Throughout my first semester at Rowan University, a team of 3 other engineering students and I created an autonomous rotating claw mechanism capable of grabbing a custom 3D printed object from one square and place the object in another square for our Intro to Mechanical Design course. The mechanism was comprised of two solenoid valves, two pneumatic cylinders, laser cut parts, a unidirectional motor, and an Arduino Uno. The following video shows our mechanism in action:
To grab our object, we used a four-bar linkage modeled after the design of a backhoe and a 3in pneumatic cylinder to scoop up and pin the object against a fixed wall. This worked exceptionally well and allowed our claw to pick up any kind of similarly-sized objects regardless of shape.
To create our lifter mechanism, we utilized a Peaucellier–Lipkin linkage, a type of straight line mechanism, to move our claw up and down vertically via a 6in air cylinder. Since the project mandated that the lifter mechanism should move our claw mechanism exactly 2.5in up from the ground, we used the geometry of a triangle to convert the 6in travel of the pneumatic cylinder to 2.5in of vertical motion and used SolidWorks to graphically solve for the necessary lengths of each link in our lifter mechanism.
Once our object was successfully grasped by our claw mechanism and lifted by our lifter mechanism, we needed a way to rotate the entire assembly a specific number of degrees to drop our object at a different location. To do this, we used a unidirectional motor, two gears, and a link between the larger gear and a large circular platform to provide the torque needed to rotate our entire assembly.
So many. Since this was my team and my first semester at Rowan University, learning the basics of 3D modeling in SolidWorks, how to apply mechanical design concepts, program in C++, solder perf boards , and troubleshoot electronics all while designing and constructing such a mechanism was arguably one of the most challenging and stressful experiences I’ve had in college. That said, it was unbelievably rewarding. Although staying up until 4:00am to get our Intro to Mechanical Design work done and ensure our claw, lifter, and/or base mechanism was operational before being graded on it the following morning was incredibly taxing at the time, I look back on those long nights in the projects lab with a smile.
Since this was my first major engineering project in college, there were a number of improvements that could’ve been made to our design.
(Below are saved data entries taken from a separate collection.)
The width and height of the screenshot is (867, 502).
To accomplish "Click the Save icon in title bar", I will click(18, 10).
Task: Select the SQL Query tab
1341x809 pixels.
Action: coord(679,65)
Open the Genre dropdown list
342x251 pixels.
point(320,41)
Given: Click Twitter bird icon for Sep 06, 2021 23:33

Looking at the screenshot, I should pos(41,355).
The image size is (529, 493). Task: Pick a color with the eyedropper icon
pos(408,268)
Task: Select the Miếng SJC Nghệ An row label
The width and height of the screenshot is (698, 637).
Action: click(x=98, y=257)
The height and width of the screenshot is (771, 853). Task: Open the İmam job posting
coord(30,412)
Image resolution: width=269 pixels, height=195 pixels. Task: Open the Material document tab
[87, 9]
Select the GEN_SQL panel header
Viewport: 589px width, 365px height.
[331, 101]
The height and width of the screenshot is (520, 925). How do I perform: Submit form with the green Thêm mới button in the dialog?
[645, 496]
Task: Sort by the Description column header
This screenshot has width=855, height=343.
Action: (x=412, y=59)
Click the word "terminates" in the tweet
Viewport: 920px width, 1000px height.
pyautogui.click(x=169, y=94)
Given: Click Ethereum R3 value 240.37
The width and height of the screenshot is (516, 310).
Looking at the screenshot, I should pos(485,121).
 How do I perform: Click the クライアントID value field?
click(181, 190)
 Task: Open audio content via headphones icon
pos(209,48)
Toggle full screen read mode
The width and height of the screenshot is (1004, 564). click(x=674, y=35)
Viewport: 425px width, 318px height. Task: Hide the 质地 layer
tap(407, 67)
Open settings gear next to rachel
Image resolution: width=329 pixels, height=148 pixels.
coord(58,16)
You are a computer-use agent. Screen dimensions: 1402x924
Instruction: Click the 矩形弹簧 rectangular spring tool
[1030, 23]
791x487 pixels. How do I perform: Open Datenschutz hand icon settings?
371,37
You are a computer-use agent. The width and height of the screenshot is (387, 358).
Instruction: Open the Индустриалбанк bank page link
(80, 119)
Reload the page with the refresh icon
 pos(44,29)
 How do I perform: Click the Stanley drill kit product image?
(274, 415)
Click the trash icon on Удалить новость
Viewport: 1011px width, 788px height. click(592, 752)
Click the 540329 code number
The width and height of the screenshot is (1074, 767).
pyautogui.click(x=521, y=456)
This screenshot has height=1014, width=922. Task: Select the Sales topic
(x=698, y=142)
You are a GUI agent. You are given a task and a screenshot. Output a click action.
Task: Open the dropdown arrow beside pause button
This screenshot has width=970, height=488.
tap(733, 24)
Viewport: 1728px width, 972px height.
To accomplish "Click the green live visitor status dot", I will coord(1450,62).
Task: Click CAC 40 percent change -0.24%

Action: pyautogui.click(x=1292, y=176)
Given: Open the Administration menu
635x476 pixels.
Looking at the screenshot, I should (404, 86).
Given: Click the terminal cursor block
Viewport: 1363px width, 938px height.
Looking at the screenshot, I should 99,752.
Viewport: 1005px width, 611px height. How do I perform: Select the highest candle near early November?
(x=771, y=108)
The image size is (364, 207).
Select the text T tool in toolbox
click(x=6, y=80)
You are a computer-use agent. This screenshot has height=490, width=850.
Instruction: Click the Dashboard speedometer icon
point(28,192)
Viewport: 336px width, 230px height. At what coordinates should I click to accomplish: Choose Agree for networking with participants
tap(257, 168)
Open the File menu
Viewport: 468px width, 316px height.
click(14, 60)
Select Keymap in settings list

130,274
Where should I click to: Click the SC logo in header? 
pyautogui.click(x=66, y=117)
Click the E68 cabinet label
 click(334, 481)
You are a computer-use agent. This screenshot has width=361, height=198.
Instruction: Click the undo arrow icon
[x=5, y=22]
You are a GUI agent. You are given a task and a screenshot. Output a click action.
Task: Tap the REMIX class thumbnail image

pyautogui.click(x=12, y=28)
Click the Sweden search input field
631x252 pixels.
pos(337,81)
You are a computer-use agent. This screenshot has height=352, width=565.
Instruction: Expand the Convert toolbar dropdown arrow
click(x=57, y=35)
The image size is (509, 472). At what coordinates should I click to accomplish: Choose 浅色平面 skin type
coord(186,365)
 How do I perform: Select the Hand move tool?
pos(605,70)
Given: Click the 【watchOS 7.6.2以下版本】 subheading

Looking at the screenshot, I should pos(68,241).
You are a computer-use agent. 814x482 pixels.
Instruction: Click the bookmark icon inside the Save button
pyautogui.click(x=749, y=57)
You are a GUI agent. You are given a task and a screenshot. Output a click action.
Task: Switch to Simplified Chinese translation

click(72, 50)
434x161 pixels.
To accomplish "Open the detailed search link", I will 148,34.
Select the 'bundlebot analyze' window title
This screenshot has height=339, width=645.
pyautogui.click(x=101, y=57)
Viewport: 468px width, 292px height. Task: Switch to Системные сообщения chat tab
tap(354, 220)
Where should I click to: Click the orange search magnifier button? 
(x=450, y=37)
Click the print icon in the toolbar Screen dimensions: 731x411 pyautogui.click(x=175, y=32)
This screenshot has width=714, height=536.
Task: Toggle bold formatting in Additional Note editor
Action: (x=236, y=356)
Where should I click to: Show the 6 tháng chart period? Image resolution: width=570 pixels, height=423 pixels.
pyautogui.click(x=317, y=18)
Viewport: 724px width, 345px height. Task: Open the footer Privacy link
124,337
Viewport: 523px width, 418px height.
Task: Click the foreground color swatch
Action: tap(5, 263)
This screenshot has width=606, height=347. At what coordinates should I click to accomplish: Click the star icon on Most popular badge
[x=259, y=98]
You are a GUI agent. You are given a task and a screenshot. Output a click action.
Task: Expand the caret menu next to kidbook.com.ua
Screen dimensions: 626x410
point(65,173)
Most notably, little consideration was given to the location of the claw mechanism’s center of mass in relation to the point it was suspended from during the design phase of the project.
As a result, large counterweights, shown in some of the pictures below, were needed to keep our claw level with the platform during operation. Thus, if the claw mechanism were to be redesigned in the future, one should ensure that its center of mass should be vertical with the point the mechanism is suspended from.
In addition, the lifter mechanism features a largely unnecessary sheet of wood used to mount the mechanism to the 2″ x 4″. Not only could this sheet be reduced to a couple of links in order to minimize material usage, but the array of mounting holes it features could be made into horizontal slots instead. This would considerably reduce the time required to laser cut such a piece while still allowing the mechanism’s position to be adjusted horizontally.